Die Goldinitiative stammt aus SVP-nahen Kreisen

Die Goldinitiative wurde von den Nationalräten Lukas Reimann und Luzi Stamm sowie dem ehemaligen Nationalrat Ulrich Schlüer (alle SVP) angestoßen. Sie hat historische Ursachen: Die Stabilität des Schweizer Franken gründete in seiner Golddeckung. Diese bestand bis 1996, betrug rund 40 Prozent und war in der Bundesverfassung festgeschrieben. 1992 trat die Schweiz jedoch dem Internationalen Währungsfonds (IWF) bei. Dessen Statuten untersagen es den Mitgliedern, ihre Währungen via Gold zu decken. Wegten des Beitritts zum IWF wurde 1996 die Verfassung geändert und der Deckungsparagraph stillschweigend entfernt. Daraufhin verkaufte die SNB zum ungünstigsten Zeitpunkt, am Tief des Marktes zwischen 1999 und 2003, insgesamt rund 60 Prozent der Schweizer Goldreserven. Der Anteil in der Bilanz der SNB sank so bis 2009 auf 18 Prozent.

2011 schließlich büßte der Schweizer Franken auch seine Eigenständigkeit ein und ist de facto zu einem Euro-Derivat geworden. Der damalige SNB-Chef Philipp Hildebrand zog eine Obergrenze für Franken gegenüber dem Euro bei 1,20. Diese konnte nur durch den massiven Ankauf von Euros beibehalten werden. Die hierfür benötigten Franken wurden einfach gedruckt. Die Bilanz der SNB verdoppelte sich in der Folge (seit 2009 hat sie sich insgesamt verfünffacht), der Goldanteil in ihr fiel auf derzeit sieben Prozent.

Insofern will die Initiative lediglich jenen Status wiederherstellen, der vor der De-facto-Anbindung an den Euro herrschte. Und genau hierin ist der wahre Grund für den massiven Widerstand des politischen Establishments und zahlreicher Schweizer Unternehmen zu suchen. Damit nämlich würde jene Anbindung hinfällig. Zusätzlich zu den mit frischgedruckten Franken angekauften Euro müßten dann 20 Prozent des angekauften Eurowerts in Gold erworben werden. Dies ließe sich nicht lange aufrechterhalten – immer mehr Gold im Tresor und zeitgleich die Währung abschwächen gehen nur schwer Hand in Hand. Damit aber würde den seit Jahrzehnten laufenden Versuchen, die Schweiz immer enger an die EU zu binden, ein massiver Riegel vorgeschoben. Die Schweizer Exportindustrie wiederum verlöre in der Folge die für sie angenehme Wechselkursbindung, was deren Opposition hinreichend erklärt.
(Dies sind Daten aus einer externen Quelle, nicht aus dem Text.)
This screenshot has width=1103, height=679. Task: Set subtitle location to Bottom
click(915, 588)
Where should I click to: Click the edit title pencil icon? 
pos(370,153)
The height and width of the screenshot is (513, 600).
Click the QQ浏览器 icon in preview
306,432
Die Argumente der Gegner sind unehrlich. Zudem bezeugen sie die mangelnde Sachkenntnis der Politiker. Das Preisrisiko ist kein echtes Problem – dieses ist bei den alternativ gehaltenen Fremdwährungen um ein Vielfaches größer, da hier, anders als bei Gold, ein echtes Ausfallrisiko besteht.

Das Verkaufsverbot verhindert zwar die „Bewirtschaftung“ des Goldes – aber eine Versicherungspolice will man nicht bewirtschaften, sondern im Schadensfalle zur Hand haben.
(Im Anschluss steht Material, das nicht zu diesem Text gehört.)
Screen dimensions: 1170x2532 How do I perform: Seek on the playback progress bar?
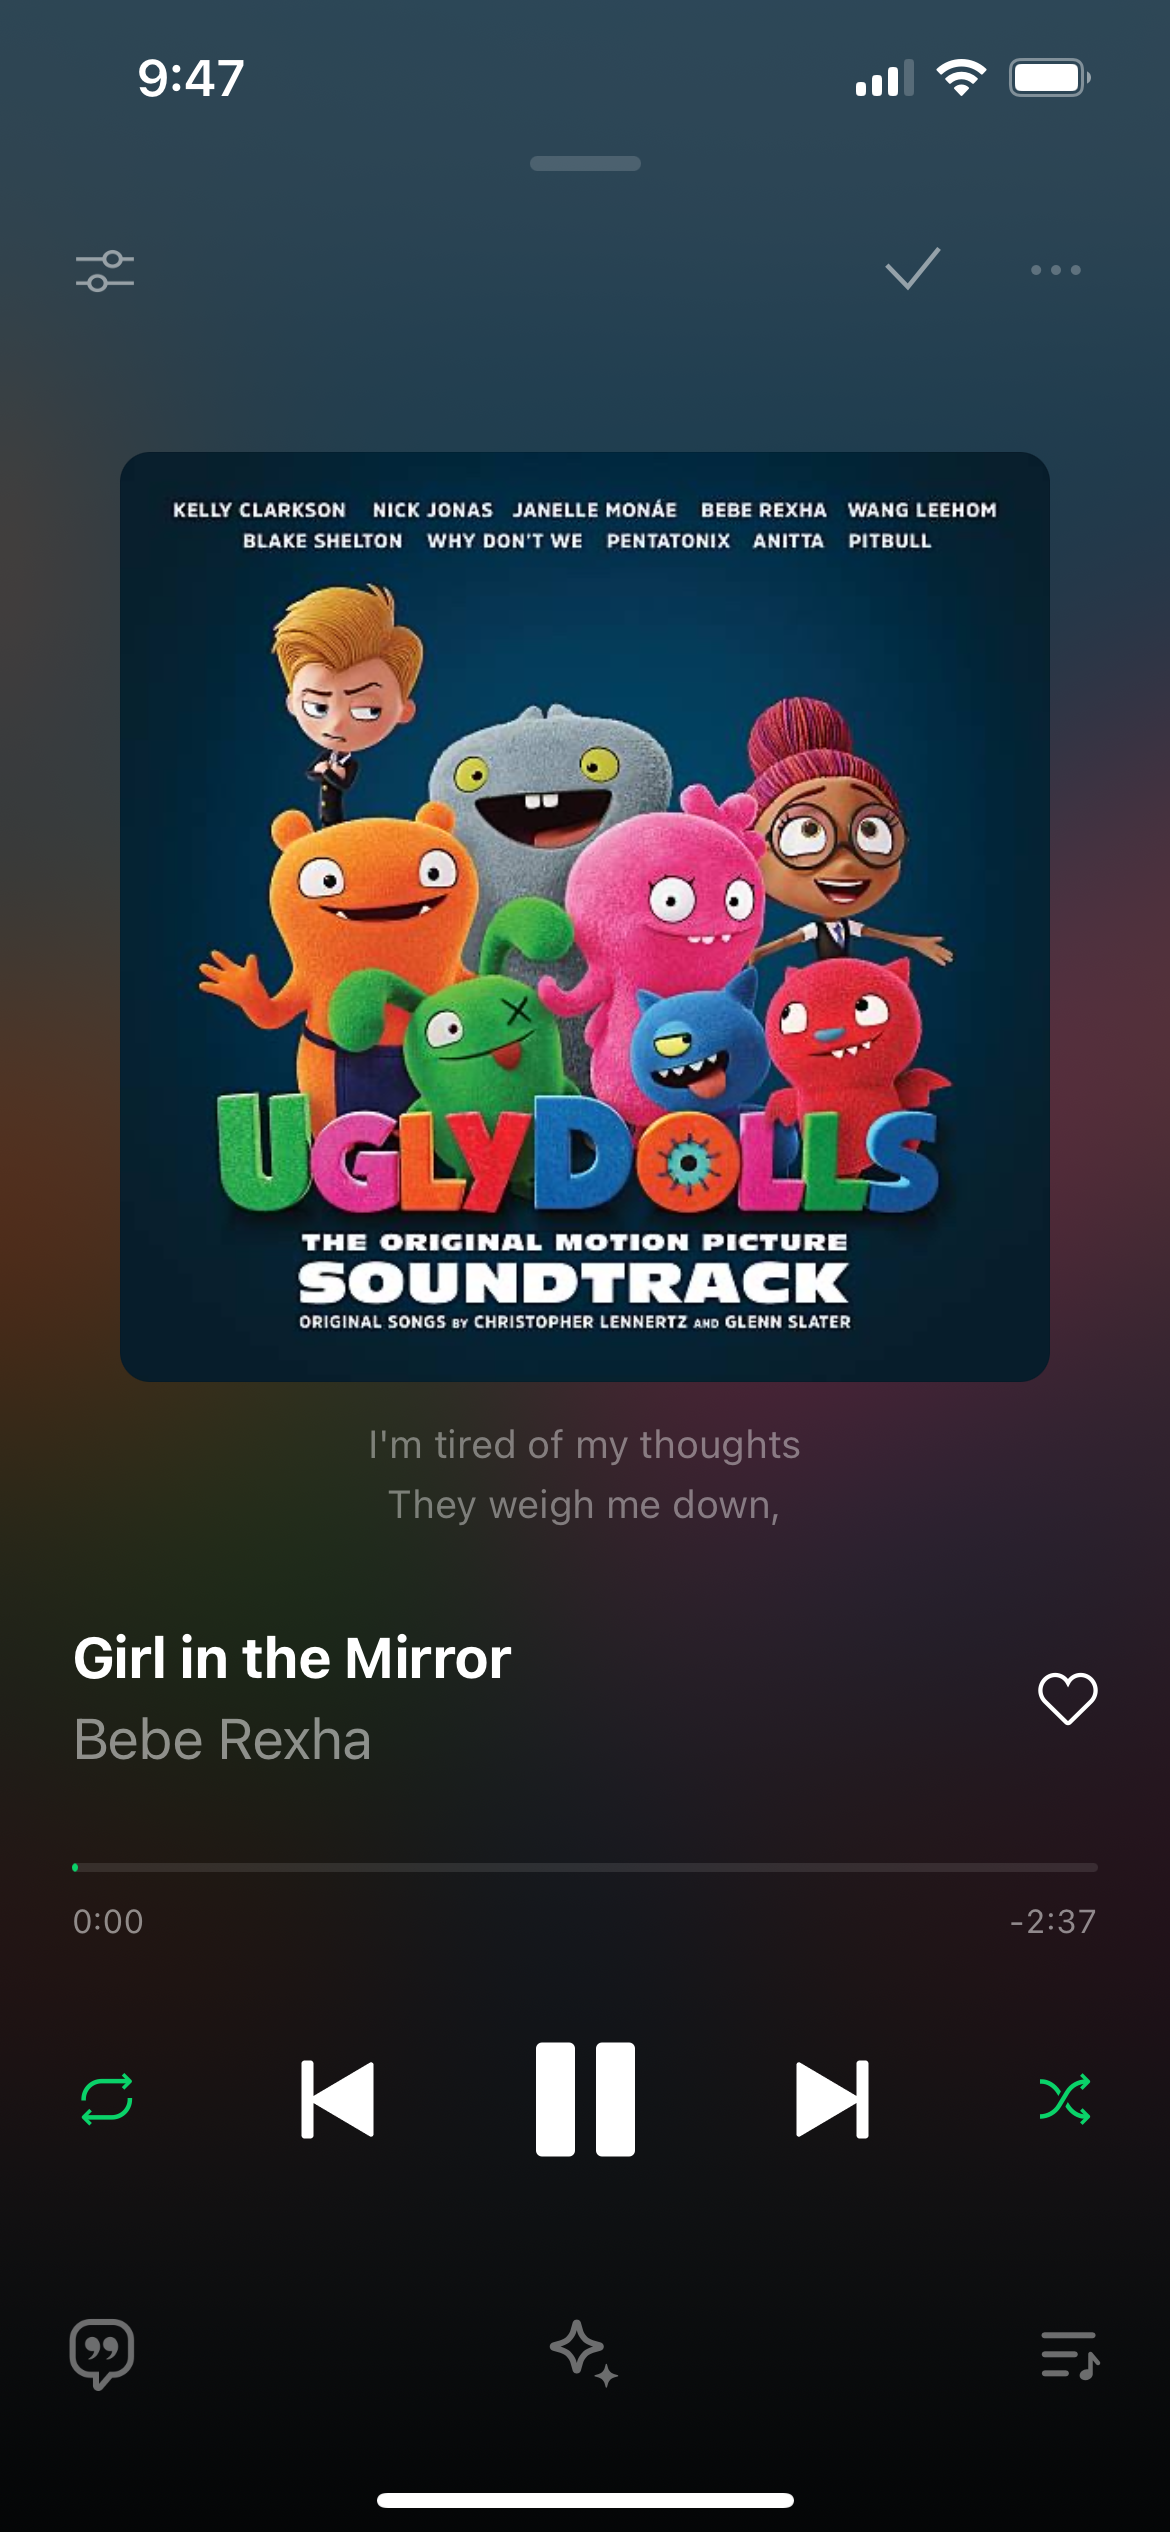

Gold soll eigentlich als Versicherungspolice dienen

Weshalb auch die Lagerung im Inland weder ein logistisches noch ein ökonomisches Problem ist, sondern ein Gebot der Vernunft. Zudem gibt es in der Schweiz als beliebtestem Goldlagerland der Welt genug Tresore bei niedrigen Lagerkosten. Das immer wieder vorgebrachte Argument, in einer Krise müsse das Gold an internationalen Finanzstandorten liegen, um verkauft werden zu können, greift gleich zweimal nicht.
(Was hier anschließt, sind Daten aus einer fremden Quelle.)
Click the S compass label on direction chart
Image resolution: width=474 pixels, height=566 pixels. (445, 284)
Zum einen ist Zürich so ein Standort. Zum anderen soll ja in einer Währungskrise das Gold eben nicht verkauft werden, sondern als Sicherheitsanker zur Stabilisierung der Währung dienen. Auch weltweit findet die Initiative Beachtung, hätte ihr Erfolg doch globale Konsequenzen. Um die geforderten 20 Prozent Bilanzanteil zu erreichen, müßte die SNB derzeit rund 1.700 Tonnen Gold ankaufen – 70 Prozent einer Weltjahresproduktion. Zwar könnte die SNB auch ihre Bilanz verkürzen.

Aber ein- oder zweihundert Milliarden Euro auf den Markt zu werfen, das dürfte die EU als Kriegserklärung auffassen. Somit könnte bei einem Erfolg ein massiver Anstieg des Goldpreises einsetzen. Zwar hätte die SNB fünf Jahre Zeit für den Ankauf, aber das sichere Erscheinen eines so großen Käufers am Markt sollte die dreijährige Baisse zumindest unterbrechen, wenn nicht beenden und die Kurse stark gen Norden bewegen.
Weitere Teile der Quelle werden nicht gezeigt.